# Really old house with corner problem



## workinprogress (Aug 6, 2008)

i just bought a really old house which had been placed on a foundation about 50 years ago.  The Northeast corner looks like a 10 by 10 or a squared log which runs along the foundation. the corner beam that runs vertically is about as large. I was told the joists underneath are huge tree timbers. This corner is rotted out by about a foot on the vertical beam and the horizontal beam.  How do i fix it?  do i cut out the corner and replace just the rotted area with chunks of wood? or is there any hope?  thanks for any help you can give me.


----------



## inspectorD (Aug 6, 2008)

We need a picture to help out better.
Does the log act as the sill, or a joist, or is this the foundation? Are they treated?
You may be able to cut the piece out and replace it in pieces, but make sure it is supported from above.

Pictures....


----------



## workinprogress (Aug 12, 2008)

Here are pictures I hope will explain better the problem.  It looks like (I was told) they used timbers.  and put the old house on block foundation.  I dug out the rotted part (looks like a downspout was located right where the rot took place). 
but as i dug out rotted sill wood I could feel solid wood which felt like a new piece of wood.  the vertical part looks like it is pretty much gone up to about a foot and a half.  the old wooden siding is shot as well.  this house is going to be sided soon.  Please help me with suggestions of what needs to be done to repair this.  thanks.


----------



## inspectorD (Aug 13, 2008)

Get a good old school carpenter. You have more damage than you are seeing. Living in New England we have lots of old post and beam homes to fix up. This unfortunately is not a DIY project , as I have repaired many including my own 1820's home. You need to remove any old siding in the way of the work to begin with, and see how much more is damaged. Then patch it back later if you are going to cover it up with new siding. This always opens a can of worms, and you may find more than you want to.
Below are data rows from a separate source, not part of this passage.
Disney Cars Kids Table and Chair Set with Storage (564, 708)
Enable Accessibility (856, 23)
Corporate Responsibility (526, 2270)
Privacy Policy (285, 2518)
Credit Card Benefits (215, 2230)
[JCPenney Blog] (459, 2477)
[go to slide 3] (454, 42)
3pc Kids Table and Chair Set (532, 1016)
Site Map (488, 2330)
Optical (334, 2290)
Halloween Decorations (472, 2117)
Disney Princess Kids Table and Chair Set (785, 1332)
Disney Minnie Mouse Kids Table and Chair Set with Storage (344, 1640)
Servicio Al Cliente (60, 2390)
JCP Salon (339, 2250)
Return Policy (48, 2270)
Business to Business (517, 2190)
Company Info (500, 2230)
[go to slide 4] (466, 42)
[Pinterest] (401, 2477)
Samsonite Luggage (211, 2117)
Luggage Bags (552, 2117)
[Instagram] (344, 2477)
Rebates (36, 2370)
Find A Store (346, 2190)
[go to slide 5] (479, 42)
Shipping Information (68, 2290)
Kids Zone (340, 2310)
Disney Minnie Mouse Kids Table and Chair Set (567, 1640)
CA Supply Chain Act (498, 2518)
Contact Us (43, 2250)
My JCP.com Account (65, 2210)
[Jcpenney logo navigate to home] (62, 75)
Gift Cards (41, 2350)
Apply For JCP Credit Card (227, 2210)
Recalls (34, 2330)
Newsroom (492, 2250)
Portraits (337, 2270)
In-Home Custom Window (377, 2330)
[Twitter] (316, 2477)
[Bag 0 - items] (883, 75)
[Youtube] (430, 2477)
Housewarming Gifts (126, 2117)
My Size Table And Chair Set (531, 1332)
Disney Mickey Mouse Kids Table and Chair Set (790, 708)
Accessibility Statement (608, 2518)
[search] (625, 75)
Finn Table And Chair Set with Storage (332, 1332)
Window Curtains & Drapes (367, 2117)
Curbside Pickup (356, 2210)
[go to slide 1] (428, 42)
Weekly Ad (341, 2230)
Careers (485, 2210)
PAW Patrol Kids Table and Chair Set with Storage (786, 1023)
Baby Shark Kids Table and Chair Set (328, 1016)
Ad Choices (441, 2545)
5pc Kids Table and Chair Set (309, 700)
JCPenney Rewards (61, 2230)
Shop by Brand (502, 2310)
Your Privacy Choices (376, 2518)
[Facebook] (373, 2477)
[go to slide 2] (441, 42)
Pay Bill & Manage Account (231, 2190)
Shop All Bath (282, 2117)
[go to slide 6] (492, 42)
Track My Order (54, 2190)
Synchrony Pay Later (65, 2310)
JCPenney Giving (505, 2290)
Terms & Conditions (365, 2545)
Just remember everything can be fixed, just how much is the issue. Maybe the new siding can hold off for now while you fix all that structural damage.
The vertical posts rotting out is a big problem, and the foundation underneath needs to be solid. 
A post and beam structure is totally different from a stick framed building, good luck in your search for a local carpenter, and ask for references.

Just getting you ready for the reality of old homes, sorry if it is on the scary side or does not answer your question on how to fix it. The only way to do it right is to change the entire beams.


----------